Il sera observé que la demande du salarié tendant à la condamnation personnelle de l’AGS au titre des frais irrépétibles vise à indemniser les frais qu’il a été contraints d’engager pour faire reconnaître en justice le manquement de l’organisme précité à son obligation légale de prise en charge et non à indemniser les frais engagés pour obtenir de l’employeur le paiement de créances salariales.
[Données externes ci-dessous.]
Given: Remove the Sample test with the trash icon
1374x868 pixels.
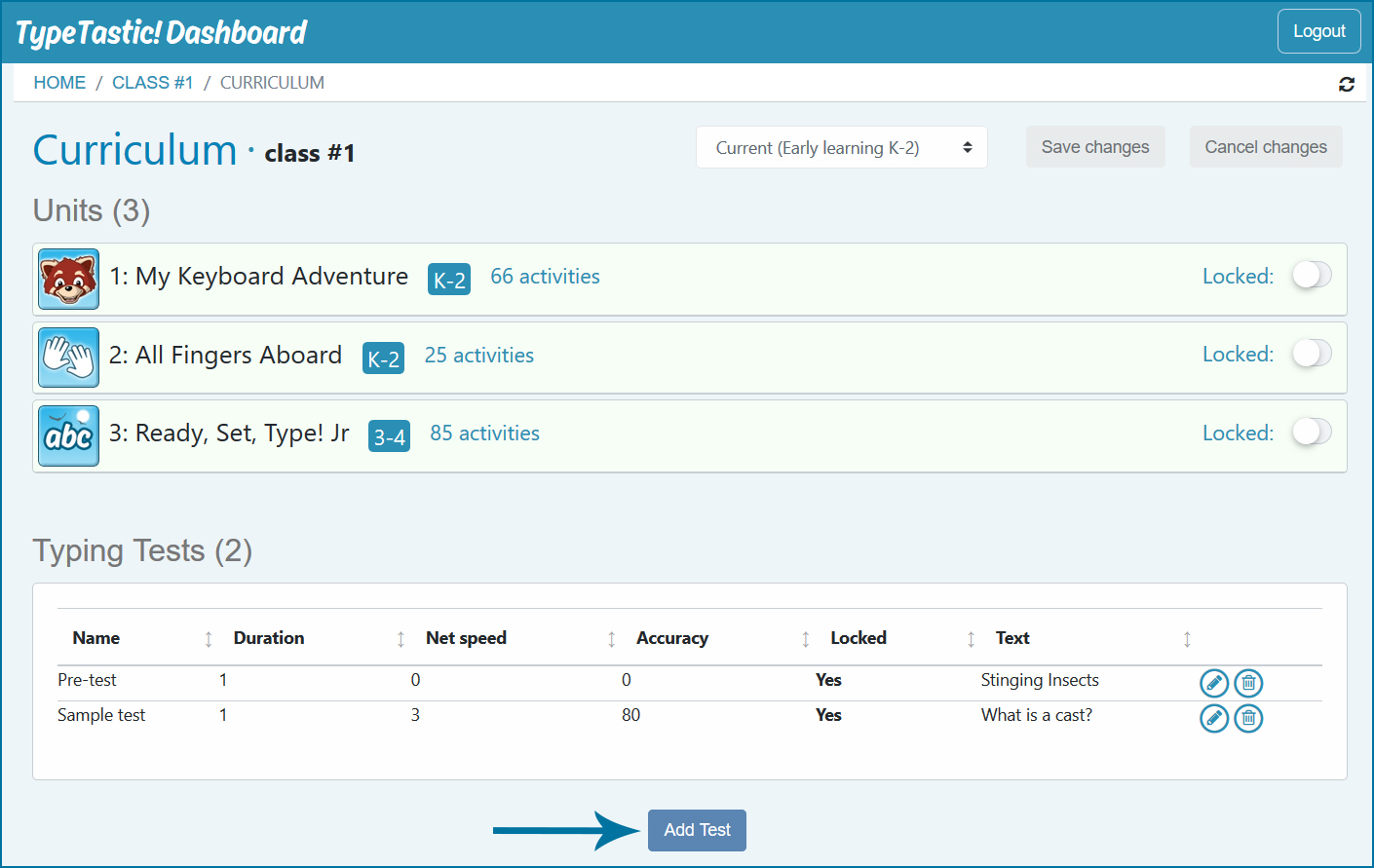Looking at the screenshot, I should (x=1248, y=718).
En conséquence, l’AGS, qui succombe, sera condamnée aux dépens de première instance et d’appel et à payer à M. [Z] la somme de 2 000 euros au titre des frais irrépétibles de première instance et d’appel. Cette somme produira intérêts au taux légal à compter du présent arrêt.
PAR CES MOTIFS
La cour, statuant par arrêt contradictoire rendu en dernier ressort par mise à disposition au greffe,
Confirme le jugement du conseil de prud’hommes de Martigues en date du 27 août 2021 en ce qu’il a :
— dit que le contrat de travail liant M. [D] [Z] à la SARL [Z] AUTO a été suspendu à compter du 1er février 2014 puis rompu le 7 février 2020 par licenciement pour motif économique ;
— fixé au passif de la liquidation judiciaire de la SARL [Z] AUTO les créances suivantes dont est titulaire M. [D] [Z] :
— 19 831,25 euros à titre d’indemnité de licenciement ;
— 12 825 euros à titre d’indemnité compensatrice de préavis ;
— dit que la garantie de l’Unédic Délégation AGS-CGEA de [Localité 4] était due en application des articles L. 3253-6 et suivants du code du travail ;
L’infirme pour le surplus de ses dispositions soumises à la cour ;
Statuant à nouveau des chefs infirmés et y ajoutant,
Condamne l’Unédic Délégation AGS-CGEA de [Localité 4] à payer à M. [D] [Z] la somme de 3 000 euros à titre de dommages et intérêts pour résistance abusive ;
Dit que cette somme produira intérêts au taux légal à compter du présent arrêt ;
Condamne l’Unédic Délégation AGS-CGEA de [Localité 4] à payer à M. [D] [Z] la somme de 2 000 euros au titre des frais irrépétibles de première instance et d’appel ;
Dit que cette somme produira intérêts au taux légal à compter du présent arrêt ;
Dit que les créances dont M. [D] [Z] est titulaire à l’égard de la SARL [Z] AUTO au titre des indemnités de licenciement et compensatrice de préavis produiront intérêts au taux légal à compter du 24 décembre 2020 ;
Dit que la demande d’exécution provisoire est sans objet ;
Condamne l’Unédic Délégation AGS-CGEA de [Localité 4] aux dépens de première instance et d’appel ;
Rappelle que :
— la garantie de l’association Unedic délégation AGS-CGEA de [Localité 4] se limite à un montant maximal correspondant à 1,5 mois de salaire pour les sommes dues au cours de la période d’observation ;
— l’AGS-CGEA ne devra procéder à l’avance des créances visées aux articles L.3253-6 à 8 du code du travail que dans les termes et conditions résultant des dispositions des articles L.3253-15 et L. 3253-17 du code du travail ;
— la garantie de l’AGS-CGEA est plafonnée, toutes créances avancées pour le compte du salarié, selon les dispositions de l’article D.3253-5 du code du travail ;
— l’obligation de l’AGS-CGEA de faire l’avance de la somme à laquelle sera évalué le montant total des créances garanties ne pourra s’exécuter que sur présentation d’un relevé par le mandataire judiciaire.